Twelve books I would love to read…


‘Abyz’ – Lewis B. Georges

This novel is written as a mirror of itself.  An event on page two (of one hundred) is mirrored on page ninety-nine; a birth on page thirty-seven is mirrored by a death on page sixty-two; a cathedral being built on page twelve is mirrored by a graveyard being dug on page eighty-seven.  The plot winds its way to the midpoint and then becomes its own reflection, as each event’s opposite occurs in reverse order, while still telling a story with a beginning, a middle and an end.

‘Now’ – Ionor Peters

Only one sentence in this novel is written in the present tense and it is located precisely at the book’s midpoint.  The half coming before that sentence is written in the past tense, and traces the events that lead up to that moment.  The half coming after is written in the future tense, and tells of the events that will follow.  According to the author this reflects the “microscopic and diaphanous nature of the present, a sliver of time encroached on by the endless past and future.”  Nevertheless he hopes to impart the importance of the present: “Though it is quite mundane, that sentence [in the present tense] becomes incredibly meaningful to the reader because everything else in the novel determines it and is determined by it.”

‘Loquela’ – April Waarden

This novel is presented as the journal of Richard Warif, a linguistics professor whose life falling apart.  We hear about events beyond his control that constantly do him harm.  After he loses his job he decides to regain control by taking command of what he sees as the most powerful thing in the world: language.  He begins making small changes to the rules of language and applying them in his daily life.  For example he decides that repeating the first syllable of a word at the end indicates that the word now means its opposite (happyha=unhappy).  What makes this such an interesting read is that every time he invents a new rule, the book (his diary) adopts it and follows it.  The changes take place slowly so that the reader can keep up, but by the end of the book the language is completely unrecognizable to someone that hasn’t been following the changes.  It’s a unique way to express–and let the reader experience–a person’s descent into madness.  As Dr. Warif becomes absorbed and isolated by this new language, he is eventually cut off from the world around him.

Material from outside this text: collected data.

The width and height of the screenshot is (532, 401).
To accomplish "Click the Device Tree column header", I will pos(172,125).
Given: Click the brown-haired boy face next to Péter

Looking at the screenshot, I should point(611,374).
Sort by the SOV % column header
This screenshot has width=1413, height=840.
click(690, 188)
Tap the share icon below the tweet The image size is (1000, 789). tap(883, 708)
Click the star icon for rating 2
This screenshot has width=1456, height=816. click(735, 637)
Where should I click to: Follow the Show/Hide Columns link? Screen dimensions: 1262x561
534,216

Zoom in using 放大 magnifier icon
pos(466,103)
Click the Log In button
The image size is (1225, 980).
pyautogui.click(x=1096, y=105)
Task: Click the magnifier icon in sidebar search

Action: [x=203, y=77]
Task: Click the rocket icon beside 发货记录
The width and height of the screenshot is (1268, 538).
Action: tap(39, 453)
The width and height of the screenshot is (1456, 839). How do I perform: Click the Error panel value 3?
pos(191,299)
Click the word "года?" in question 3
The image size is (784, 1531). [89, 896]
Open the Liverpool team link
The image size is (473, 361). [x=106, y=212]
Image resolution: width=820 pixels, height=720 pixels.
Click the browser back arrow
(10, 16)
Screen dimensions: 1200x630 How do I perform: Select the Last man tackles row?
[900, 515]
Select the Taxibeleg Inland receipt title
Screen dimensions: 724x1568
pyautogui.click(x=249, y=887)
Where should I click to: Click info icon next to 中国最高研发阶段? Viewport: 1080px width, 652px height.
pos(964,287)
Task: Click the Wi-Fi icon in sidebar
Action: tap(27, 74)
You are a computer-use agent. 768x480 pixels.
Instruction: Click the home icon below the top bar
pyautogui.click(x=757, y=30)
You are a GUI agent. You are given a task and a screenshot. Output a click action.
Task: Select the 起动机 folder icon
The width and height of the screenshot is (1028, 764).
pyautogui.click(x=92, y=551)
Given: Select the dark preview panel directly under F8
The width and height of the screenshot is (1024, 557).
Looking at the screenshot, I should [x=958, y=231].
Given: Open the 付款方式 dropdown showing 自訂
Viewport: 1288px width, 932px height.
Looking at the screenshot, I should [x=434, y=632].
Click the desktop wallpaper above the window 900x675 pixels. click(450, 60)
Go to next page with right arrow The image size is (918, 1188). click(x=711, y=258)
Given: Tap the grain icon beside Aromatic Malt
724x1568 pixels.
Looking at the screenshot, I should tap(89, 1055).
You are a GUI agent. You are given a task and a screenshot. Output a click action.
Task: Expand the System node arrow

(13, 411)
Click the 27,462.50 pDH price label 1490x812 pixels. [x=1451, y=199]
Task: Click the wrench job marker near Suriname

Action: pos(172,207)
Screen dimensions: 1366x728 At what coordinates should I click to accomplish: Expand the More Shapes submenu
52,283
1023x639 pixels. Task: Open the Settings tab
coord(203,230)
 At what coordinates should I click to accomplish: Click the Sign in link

‘The Journey’ – John Bellington

This novel tells a continuous story from beginning to end, but changes genres every chapter.  It includes chapters done in typical–almost to the point of being caricaturish–film noire, fantasy, western, superhero styles, as well as many others.  It isn’t just the style that changes, everything from the setting to the characters changes with each chapter, while the plot continues in these different guises.  For example the medieval chapter ends as the hero is about to joust with his enemy.  The next chapter picks up the plot with the hero facing the enemy in a duel, ready to draw, thus beginning the wild west chapter.  All in all the novel gives the sense that plot exists in an abstract way, and takes on various accidental forms depending on the specific work.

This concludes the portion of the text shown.